---------- Texte source ----------

L’été des années 80. Des astronautes américains aux enfants français, le Tang, la boisson que « personne n’aimait »

(Épisode 1/5) Cette boisson en poudre au goût d’orange totalement artificiel a connu son heure de gloire dans les années 60 aux Etats-Unis grâce à la NASA qui la fournissait aux astronautes. La jeunesse française des années 80 l’acclamera avant de l’abandonner complètement au profit de boissons plus naturelles.

Les moins de 40 ans ne le connaissent probablement pas, les autres tentent sans doute de l’oublier. Si les enfants aimaient Tang dans les années 80, c’était certainement plus pour son côté ludique que pour son goût franchement chimique.

De quoi s’agissait-il ? Une poudre aromatisée à l’orange qu’il fallait diluer dans de l’eau pour en faire une boisson aromatisée. Un composé chimique qui ne contenait absolument aucun extrait d’orange et qui serait aujourd’hui perçu comme une totale incongruité. « Nous avons connu de belles phases dans l’industrie agroalimentaire », explique Xavier Terlet, spécialiste de l’innovation alimentaire et fondateur de la société ProtéinesXTC.

« La Tang, c’est tout à fait l’ère du pragmatisme que l’on a vu apparaître à partir des années 60. A l’époque on se permettait tout, on ne se souciait pas des contrefaçons. »

Tang, la boisson que « personne n’aimait »

Au contraire, Tang incarnait la modernité lors de son lancement aux États-Unis, à une époque où l’on imaginait encore que les repas du futur seraient faits de poudres et de gélules.

Tang dans l’espace

Ce n’est pas un hasard si c’est la NASA qui, malgré elle, a fait de cette poudre un succès dans les années 1960. C’est un certain William Mitchell, roi de l’innovation alimentaire au sein de la très puissante General Foods Corporation, qui invente ces « cristaux d’arômes » en 1957. Tang est né et après un an de tests consommateurs, il est lancé dans les supermarchés américains ainsi qu’au Venezuela et en Allemagne de l’Ouest en 1959.

Vendue comme une boisson pour petit-déjeuner riche en vitamine C (« une orange qui n’a pas besoin d’être pressée » était son premier slogan), Tang est d’abord passée complètement inaperçue.

C’est là qu’intervient l’agence spatiale américaine. Les ingénieurs se rendent compte que l’eau chauffée dans les modules spatiaux destinés aux vols habités a mauvais goût. Mais pas question d’alourdir le module avec des boissons en bouteille. Il leur suffit d’aromatiser l’eau à bord avec de la poudre.

Le gouvernement s’est alors tourné vers General Foods, qui a fourni à la NASA de grandes quantités de sa nouvelle poudre aromatisée à l’orange. L’accord prévoyait cependant que la marque Tang n’apparaîtrait pas sur l’emballage.

Lorsque l’astronaute John Glenn est devenu le premier Américain à voyager dans l’espace en février 1962, il transportait des tubes de compote de pommes, des comprimés de sucre et des boîtes de poudre Tang dans sa capsule Friendship 7.

---------- Données fournies ----------

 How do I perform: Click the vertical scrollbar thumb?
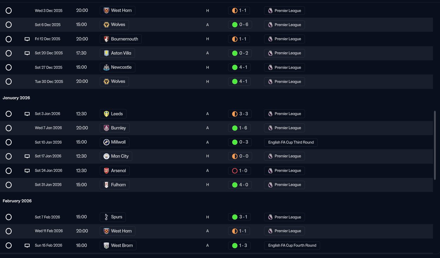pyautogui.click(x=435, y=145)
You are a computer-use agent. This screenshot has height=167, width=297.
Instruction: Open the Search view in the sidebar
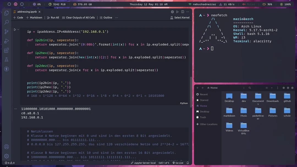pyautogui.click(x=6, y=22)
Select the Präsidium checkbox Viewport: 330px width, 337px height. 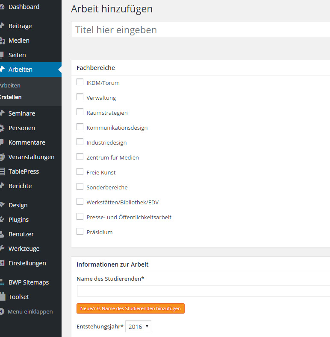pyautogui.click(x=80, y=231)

----------

Rédigez la suite de l'extrait sur le Tang, en partant de sa dernière phrase. Les entrées n'ont aucun lien avec l'extrait sur le Tang.

Une publicité américaine pour la boisson Tang en 1966. © General Foods

L’histoire ne dit pas s’il a réellement bu la fameuse boisson, mais pour General Foods, cela n’a pas d’importance. Son Tang est parti dans l’espace et l’entreprise compte bien le faire connaître pour vendre sa poudre. Alors que les Américains se passionnent pour l’aventure spatiale, le groupe agroalimentaire inonde les magazines de publicités pour le Tang, la boisson « choisie par les astronautes de la mission Gemini ».

A la télévision aussi, des spots pour Tang, la « boisson des astronautes », tournaient en boucle et en 1968, la marque fut même sponsor officiel de la chaîne ABC lors de la diffusion du premier vol orbital autour de la Lune, Apollo 8. Dans ces années-là, General Foods distribuait des dizaines de milliers de Moon cards aux jeunes Américains alors plébiscités par la boisson en poudre.

Succès tardif en France

Et qu’en est-il de la France ? Malgré son immense succès outre-Atlantique, Tang reste méconnu des jeunes consommateurs français. Ces derniers ont pourtant droit à un substitut italien, Ninello.

General Foods lance enfin sa poudre aromatisée à l’orange en France dans les années 1970. Mais il n’est plus question d’en faire la boisson des astronautes. L’ère de la course à la Lune est révolue et le groupe américain préfère jouer une carte plus familiale. Dans un spot de 1978, c’est l’acteur Roland Giraud qui fait la promotion de la boisson à l' »incroyable goût d’orange ».

Ce qui est « incroyable », c’est que Tang ne contient aucun extrait d’orange, son goût est totalement artificiel. De quoi tromper les consommateurs ? C’est en tout cas ce que pensent les concurrents de General Foods en France, qui portent l’affaire devant la justice pour communication trompeuse.

Un litige qui ira jusqu’en cassation avec un arrêt de 1979 qui confirme la décision de la cour d’appel qui avait jugé la tromperie qualifiée. « La société General Foods France a mis en œuvre une publicité comportant, par des textes, des images et des représentations graphiques, des allégations, des indications et des présentations de nature à induire en erreur sur la nature, la composition, les qualités substantielles et la teneur en principes utiles de son produit vendu sous la marque ‘Tang' », peut-on lire dans l’arrêt.

Elle ordonne la cessation de toute « publicité contenant l’allégation selon laquelle le « Tang » a le goût de fruits frais ou fraîchement pressés ».

Les références aux « fruits pressés » et les images d’oranges ont disparu des publicités et des emballages de Tang, mais les ventes ont quand même décollé dans les années 1980. La marque ciblait les jeunes, apposait des autocollants sur ses boîtes et s’associait à des dessins animés comme « Inspecteur Gadget » et « Galaxy Rangers » pour distribuer des prix.

De nouvelles saveurs sont même lancées, comme pêche-abricot, citron-pamplemousse ou fruits exotiques.

« Tang est nul »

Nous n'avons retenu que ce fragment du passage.